Trump asserted Saturday that the Chicago protest was a professionally staged “planned attack”. “They don’t talk about what’s really happing in these forums and these rooms and these stadiums”, Trump said.

“I was ready for him, but it’s much easier if the cops do it, don’t we agree?”

Trump tells MSNBC in a telephone interview that, “I think we did the right thing”. “If they want to do this. we’re going to go strongly for your arrests”.

It was the second time police used pepper spray at the Saturday night protests, which drew hundreds of people to line both sides of Main Street in front of the Arvest Bank Theatre at the Midland, where Trump spoke at 6 p.m.

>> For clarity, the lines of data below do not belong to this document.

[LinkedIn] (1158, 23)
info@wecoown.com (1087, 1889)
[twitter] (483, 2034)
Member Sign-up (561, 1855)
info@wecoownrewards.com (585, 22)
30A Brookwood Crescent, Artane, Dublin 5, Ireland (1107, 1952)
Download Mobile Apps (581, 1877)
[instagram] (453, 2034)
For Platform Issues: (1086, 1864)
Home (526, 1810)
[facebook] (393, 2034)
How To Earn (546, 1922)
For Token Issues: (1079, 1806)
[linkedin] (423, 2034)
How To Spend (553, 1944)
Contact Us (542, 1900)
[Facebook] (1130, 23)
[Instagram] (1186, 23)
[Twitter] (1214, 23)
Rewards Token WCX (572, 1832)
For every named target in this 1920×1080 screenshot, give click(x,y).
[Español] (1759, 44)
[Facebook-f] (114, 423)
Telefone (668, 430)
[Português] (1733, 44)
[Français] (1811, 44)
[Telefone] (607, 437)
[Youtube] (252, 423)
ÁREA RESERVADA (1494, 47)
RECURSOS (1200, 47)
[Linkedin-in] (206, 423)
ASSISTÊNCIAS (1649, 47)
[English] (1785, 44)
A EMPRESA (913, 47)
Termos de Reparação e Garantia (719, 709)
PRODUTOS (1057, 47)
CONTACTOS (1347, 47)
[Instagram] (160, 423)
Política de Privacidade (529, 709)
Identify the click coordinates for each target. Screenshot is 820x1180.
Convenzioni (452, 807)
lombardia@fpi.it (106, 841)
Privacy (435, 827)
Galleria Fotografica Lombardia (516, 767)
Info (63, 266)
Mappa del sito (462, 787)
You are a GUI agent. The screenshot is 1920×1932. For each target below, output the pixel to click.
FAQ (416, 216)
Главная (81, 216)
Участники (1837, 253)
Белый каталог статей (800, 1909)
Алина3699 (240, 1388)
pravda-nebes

During one of more than a dozen interruptions, Trump asked police to arrest the demonstrators, saying he would “file whatever charges you want”. For more than an hour before the event was to begin, security teams led protesters out, one by one, but many more remained, sparring with Trump supporters.

The Chicago rally was cancelled by Trump, a quite unusual development in America’s electoral history.

This week, an older white Trump supporter was caught on video punching a younger African-American protester as police led the protester out of a rally in North Carolina.

Republican rivals say the violence is a natural outgrowth of Trump’s rhetoric, such as statements he would like to punch a protester in the face, that some protesters could be taken out on stretchers, and that he would pay the legal fees of supporters who strike back.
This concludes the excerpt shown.